Charles Darwin Research Station, Galapagos
August 25 - September 12, 2008
Journal Index:
August 24/25 - 26 - 27 - 28 - 29 - 30 - 31
September 1 - 2 - 3 - 4 - 5 - 6 - 7 - 8 - 9 - 10
                 11 - 12 - 13 - 14/15

September 4, 2008
Departure on the Queen Mabel

Not much going on today. I spent most of my time hanging out in my dorm room reading and studying. I took a final walk through to see the animals at the Station - they are so very cool, I will miss seeing them every day. I met Gustavo and some of the other personnel at the quarantine station to gather up the materials and supplies and took them down to the dock. We loaded them onto a Zodiac for transport to the boat where the boat's crew loaded them on the boat. It took several trips to get all the items on the boat. We have to be at the City dock by 9:30 p.m. to be taken to the boat - the Queen Mabel.

As we approached the Queen Mabel, all 51 feet of her, I could see that she was bobbing around like a cork and this while she was still anchored in port. I have never been seasick or air sick in my life; I was still glad that I had put on a scopolamine patch just in case to prevent sea sicknesses (or so I thought - but I am getting ahead of myself). I felt a little bit queasy as soon as I was on board. Since I was in the first group on the boat I was able to choose my cabin. In trying to get all of my stuff through the very narrow passageway I questioned why I had brought so much.

We got underway around 11:30. As soon as we reached open water my stomach went from a little queasy to very queasy - oh boy, not good. The boat was pitching wildly (at least it seemed to me) and was yawing and rolling all at the same time! For the first time in my life I was full on, 100%, seasick! This horrible, wretched, little boat - I could feel every twisted movement she made. It is not a boat but some sort of South American torture device whose wrath is aimed directly at me. Queen Mabel - no, its name should be Queen Misery!
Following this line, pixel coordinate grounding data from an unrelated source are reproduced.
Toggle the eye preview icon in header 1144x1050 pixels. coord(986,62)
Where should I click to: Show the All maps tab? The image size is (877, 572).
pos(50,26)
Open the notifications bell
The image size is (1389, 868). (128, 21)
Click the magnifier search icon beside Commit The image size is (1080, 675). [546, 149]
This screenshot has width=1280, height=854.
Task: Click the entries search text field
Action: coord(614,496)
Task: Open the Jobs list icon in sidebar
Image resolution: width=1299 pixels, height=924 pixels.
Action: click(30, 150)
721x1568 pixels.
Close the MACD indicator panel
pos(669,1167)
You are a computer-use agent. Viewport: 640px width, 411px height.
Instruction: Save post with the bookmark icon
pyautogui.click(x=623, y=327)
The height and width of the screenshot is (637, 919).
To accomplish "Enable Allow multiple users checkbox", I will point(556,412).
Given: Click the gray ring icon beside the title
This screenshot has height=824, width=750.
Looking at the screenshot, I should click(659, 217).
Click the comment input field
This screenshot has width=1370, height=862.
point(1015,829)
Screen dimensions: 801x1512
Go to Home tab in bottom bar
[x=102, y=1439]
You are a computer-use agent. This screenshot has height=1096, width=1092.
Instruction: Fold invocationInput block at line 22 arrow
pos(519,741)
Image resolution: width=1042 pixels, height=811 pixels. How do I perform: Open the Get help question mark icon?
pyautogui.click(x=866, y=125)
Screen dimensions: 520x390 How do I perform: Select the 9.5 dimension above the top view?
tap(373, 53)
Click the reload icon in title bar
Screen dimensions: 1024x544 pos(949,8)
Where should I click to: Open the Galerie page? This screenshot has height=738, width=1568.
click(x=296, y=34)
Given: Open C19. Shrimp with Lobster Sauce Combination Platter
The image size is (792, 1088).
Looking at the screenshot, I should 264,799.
I was not alone in my misery - several of the survey crew and an Australian girl who had signed on to help the boat's crew were sick to varying degrees. The Aussie and I were the worst. We would take turns spending time at the rail introducing the ocean to our stomach contents. The 10-15 minutes between trips to the rail felt pretty good - until the next wave of nausea hit. Finally around 4:15 I was able to make it to my cabin. Exhaustion had won out over seasickness. Two hours of fitful sleep later and it was a whole new day.